### [Prompt 1]
In the article about the April 9 Cabinet Room meeting, how many civilians did the alleged chemical attack near Damascus kill?
### [Prompt 2]
Please list every place belonging to Trump's lawyer that the FBI searched, according to the article about the April 9 Cabinet Room meeting.
### [Prompt 3]
The article about the April 9 Cabinet Room meeting says the raids were a moment of great magnitude. Using the reasons the article gives, explain why.

### [Selection]
+===+
As the sun was setting on the evening of April 9, President Donald Trump gathered the Vice President, senior military leaders and his newly minted National Security Adviser around the long wooden table in the Cabinet Room to discuss one of the gravest decisions any Commander in Chief can make: whether to use military force against a foreign threat. The Syrian government had allegedly used chemical weapons on a town near Damascus, killing at least 40 innocent civilians, violating international law and crossing a strategic red line Trump himself had drawn nearly a year earlier.
But the President had something else on his mind. “So I just heard that they broke into the office of one of my personal attorneys,” he said, unprompted, after reporters were ushered into the room. “Here we are talking about Syria,” Trump groused, “and I have this witch hunt constantly going on.” His generals looking on stiffly, Trump launched into a jaw-dropping diatribe against the nation’s highest law-enforcement officers–all appointees of his–and the FBI for its raids earlier in the day of his lawyer’s home, office and hotel room. Trump called the searches “disgraceful” and “an attack on our country.”
Trump got the legal facts of the raids wrong–they had been conducted under warrants approved by a federal judge–but clearly appreciated the magnitude of the moment. It is rare for authorities to seize evidence of potential crimes from any lawyer’s office. It is all but unheard of to do it from the personal attorney of the sitting President of the United States.
+===+
### [Data segment]
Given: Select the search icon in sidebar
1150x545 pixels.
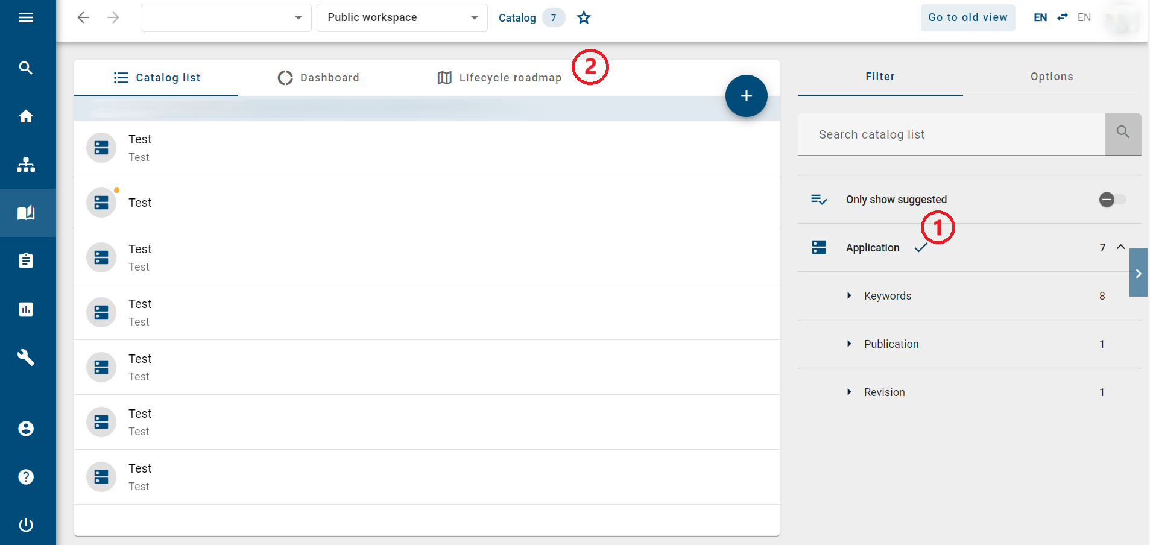Looking at the screenshot, I should (27, 68).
+===+
### [Full response 1]
At least 40 civilians.

### [Full response 2]
His home, his office and his hotel room.

### [Full response 3]
It is rare for authorities to seize evidence of potential crimes from any lawyer's office. Doing so from the personal attorney of a sitting President is all but unheard of.